II. HIGH SPEED CAMERA ARCHITECTURE Advances in CMOS image-sensor technology give rise to a new generation of high-speed cameras to capture events previously impossible to be acquired by conventional CCD cameras [4] .
The present FPGA devices offer a large number of highspeed I/O interconnects combined with a large number of native blocks like DSP, FIFO and RAM, PLL and others. For these reasons the FPGAs are usually employed for the control and real-time data processing of the high-data throughput CMOS-image sensor. This concept has been employed in the design of the smart high-speed camera that will be used for the UFO experimental station. The first camera prototype is based on a commercial CMOS 2.2 Mpixels image sensor [5] with a moderate frame rate of 340 fps. The camera system consists of a daughter acquisition card where only the CMOS-image sensor is mounted and an FPGA-based mother card for readout and data processing. The camera is shown in Fig. 2 . The daughter and mother cards are connected by high speed and high density FMC-Samtec connector [6] .
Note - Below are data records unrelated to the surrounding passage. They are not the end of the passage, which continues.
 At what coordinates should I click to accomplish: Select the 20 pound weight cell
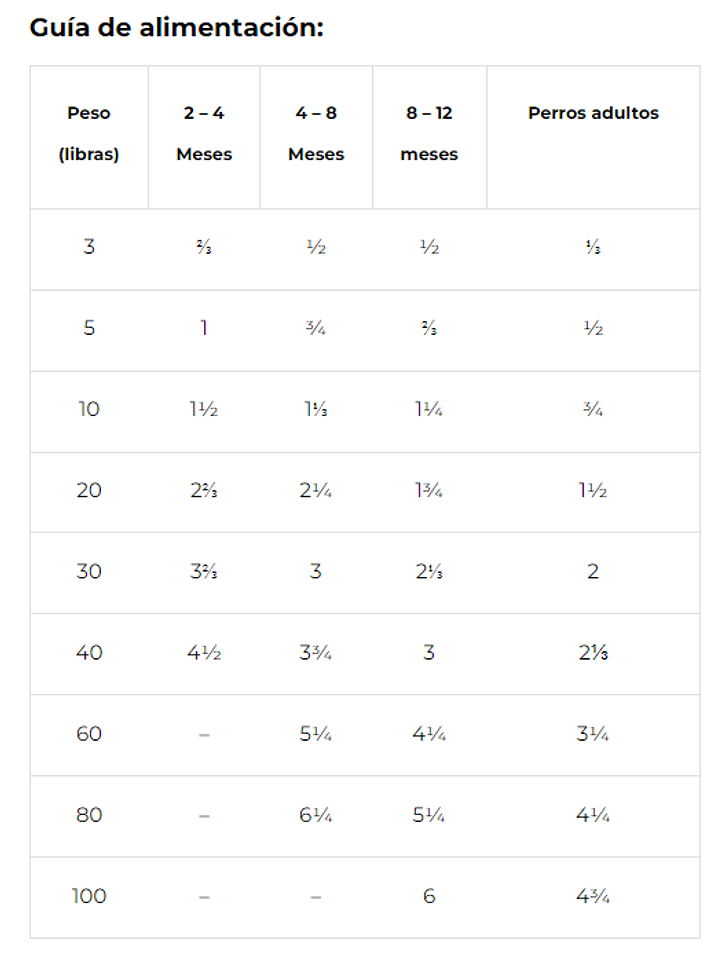[x=89, y=490]
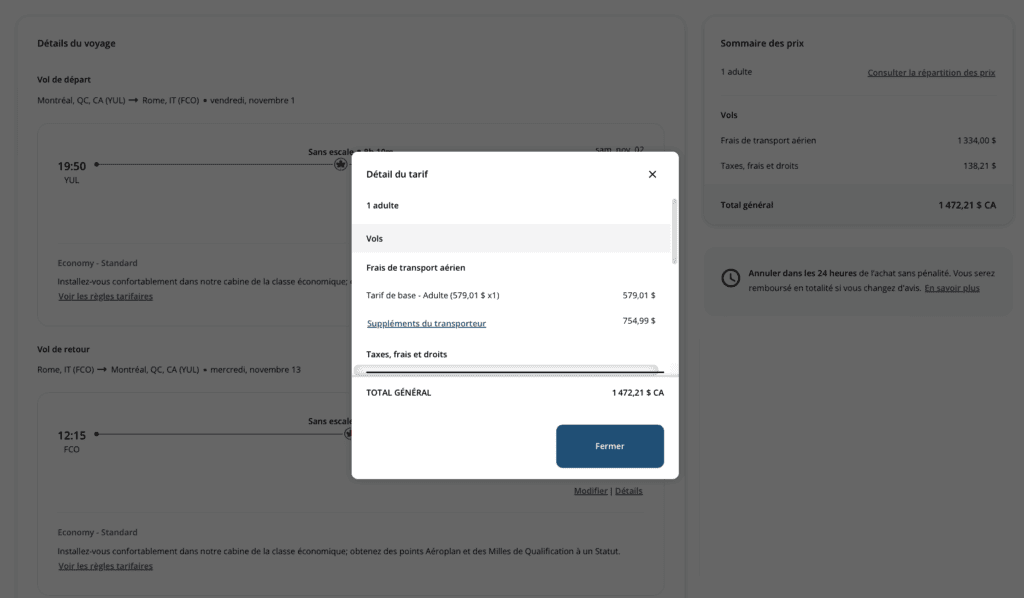Screen dimensions: 1024x598
Task: Click Modifier on the return flight
Action: click(x=590, y=491)
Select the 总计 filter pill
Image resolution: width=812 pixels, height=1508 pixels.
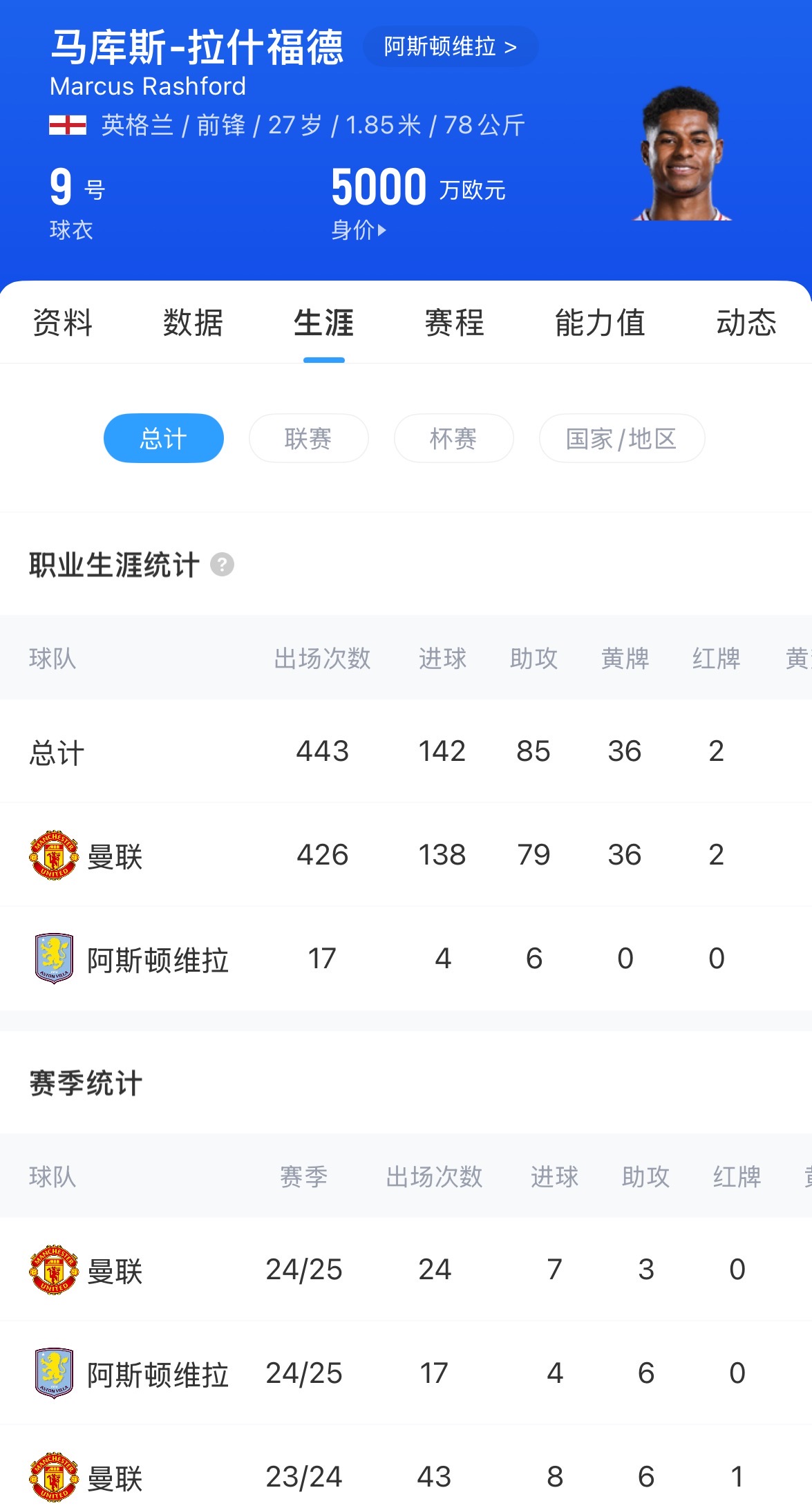[x=164, y=438]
Typically, CMOS-image sensors used in scientific applications are cooled to reduce dark current generation. Therefore a cooling system based on a Peltier cell is employed. The Peltier cell is also controlled by the FPGA.
A functional diagram of the camera prototype is shown in Fig. 3 . The readout architecture can be divided into three main parts: CMOS-image sensor, mother-board based on the Virtex6 Xilinx FPGA [7] and the PC used for camera control and Data Acquisition System (DAQ).
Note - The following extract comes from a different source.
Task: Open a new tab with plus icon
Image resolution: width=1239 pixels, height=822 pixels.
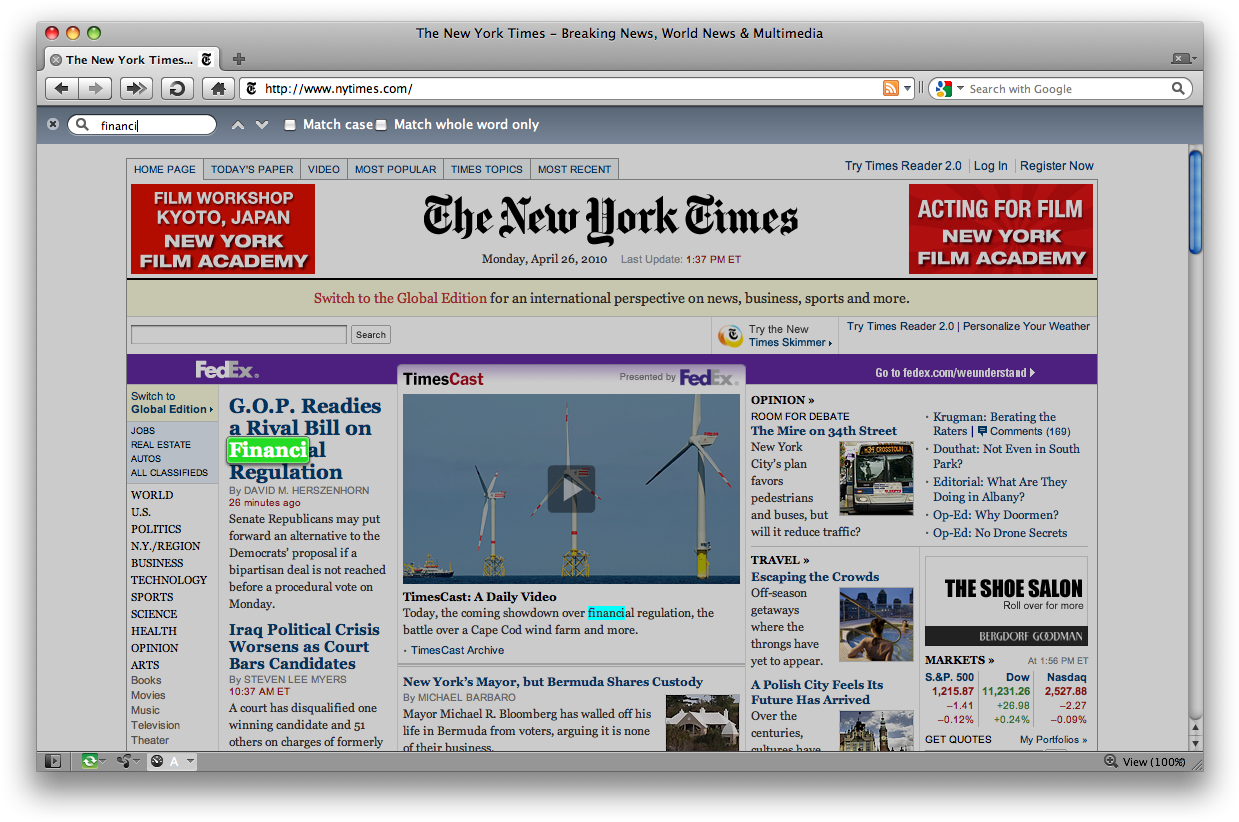Action: (239, 59)
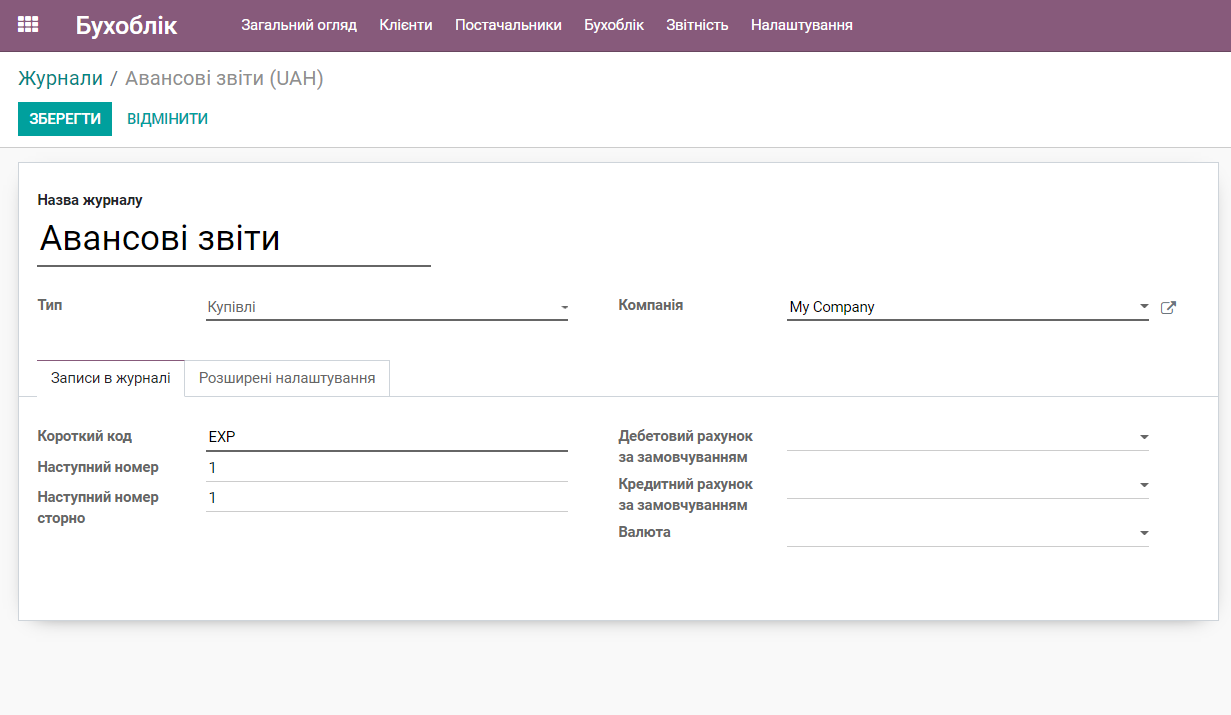Open the Клієнти menu

click(x=405, y=25)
The CMOS-image sensor receives a request for the new frame in combination with the defined exposure time. When the integration time is finished, the image stored in the pixelmatrix (global shutter) is read out sequentially, row-by-row. The pixel values are then passed to a column ADC cell, which ADC conversion is performed. The digital signals are then read out over 16 parallels LVDS (low voltage differential signal) channels where each LVDS channel reads out 128 adjacent columns of the array. Control registers are foreseen for the programming of the sensor.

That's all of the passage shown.